We have covered a massive amount of ground today.

I mean from the white patches of vitiligo all the way to the pearly papules of basal cell carcinoma.

We really did.

We went from the simple loss of pigment all the way up to life -threatening malignancies and back down to common warts.

It's just amazing how much the skin can tell us about what's going on.

Not just on the surface, but deeper inside the body.

It really is.

If there is one final provocative thought I'd want listeners to walk away with, it's that idea of the skin as a window to systemic health.

A velvety patch on the back of the neck isn't just a skin problem.

It could be an alarm for diabetes or even stomach cancer.

A blister on the elbow isn't just a friction rub.

It could be your gut reacting to gluten.

Exactly.

A painful rash on the shins could be a sign of a strep infection somewhere else.

It's a reminder of the importance of looking closely.

It really emphasizes that.

Don't just see the rash.

See the patient attached to it.

You have to.

Don't just skim the surface.

Well, on that note, we are going to wrap up this deep dive into skin pathology.

We hope this helps you visualize these conditions and their mechanisms a little more clearly.
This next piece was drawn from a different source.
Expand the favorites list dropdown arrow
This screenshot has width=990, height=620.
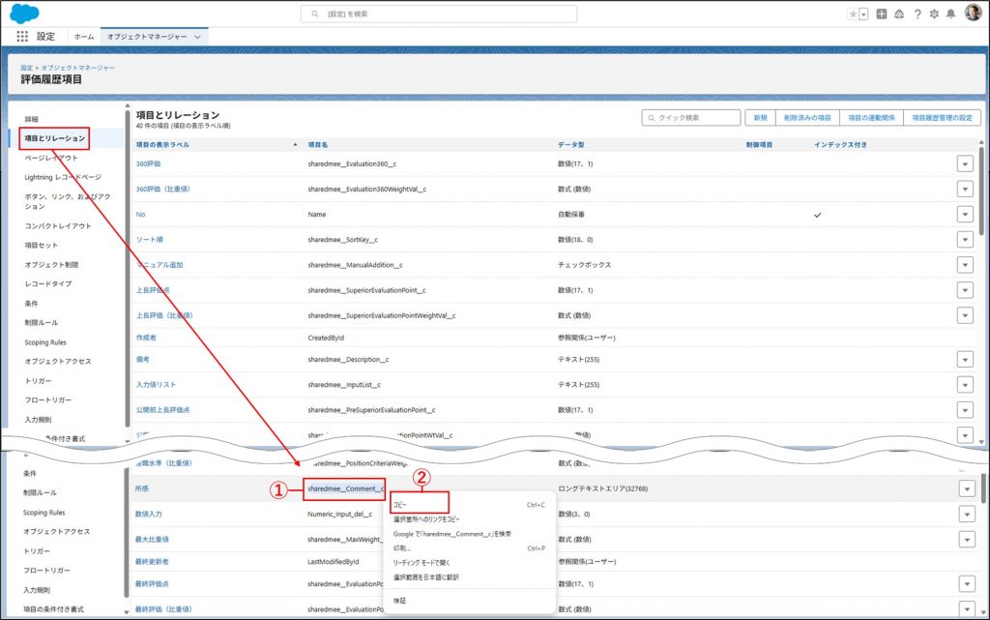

It was a pleasure walking through it.

Thanks for listening, and a huge thank you from the entire last -minute lecture team.

Good luck with your studies.

See you next time.

ⓘ This audio and summary are simplified educational interpretations and are not a substitute for the original text.

Chapter SummaryWhat this audio overview covers
Dermatological pathology encompasses a broad spectrum of disorders ranging from benign pigmentation variations to aggressive malignancies, each with distinct histopathological features and clinical significance. Pigmentation abnormalities represent an important diagnostic category, including vitiligo as an autoimmune condition characterized by melanocyte loss and melasma as acquired hyperpigmentation often related to hormonal factors or sun exposure. Melanocytic neoplasms exist on a spectrum from benign lesions such as congenital and nevocellular nevi to concerning dysplastic variants that may signal familial predisposition, particularly those associated with chromosome 1 abnormalities. Malignant melanoma arises through multiple pathways influenced by ultraviolet radiation exposure and specific genetic alterations including BRAF and CDKN2A mutations, with clinical presentation varying among subtypes such as lentigo maligna, superficial spreading, acral lentiginous, and nodular forms. Breslow thickness, measuring the vertical extent of invasion, serves as the primary prognostic indicator in melanoma assessment. Beyond melanocytic lesions, benign epidermal and dermal proliferations including acanthosis nigricans and seborrheic keratosis present distinct clinical features, with sudden multiplicity of seborrheic lesions potentially indicating underlying systemic malignancy through the Sign of Leser-Trelat phenomenon. Inflammatory dermatoses such as psoriasis involve aberrant keratinocyte proliferation driven by autoimmune mechanisms and characterized by Munro microabscesses, while eczema frequently associates with filaggrin gene dysfunction affecting skin barrier function. Autoimmune blistering diseases are classified by their molecular targets: pemphigus vulgaris produces intraepidermal acantholytic blisters through desmoglein 3 antibody-mediated pathways, whereas bullous pemphigoid generates subepidermal blistering via hemidesmosome-targeting autoantibodies. Additional conditions including dermatitis herpetiformis and porphyria cutanea tarda represent distinct immunological and metabolic entities respectively. Non-melanoma skin cancers constitute the majority of cutaneous malignancies, with squamous cell carcinoma typically evolving from actinic keratosis precursors and displaying characteristic keratin pearl formation, and basal cell carcinoma remaining the most prevalent form, presenting as pearly papules with peripheral nuclear palisading on histology.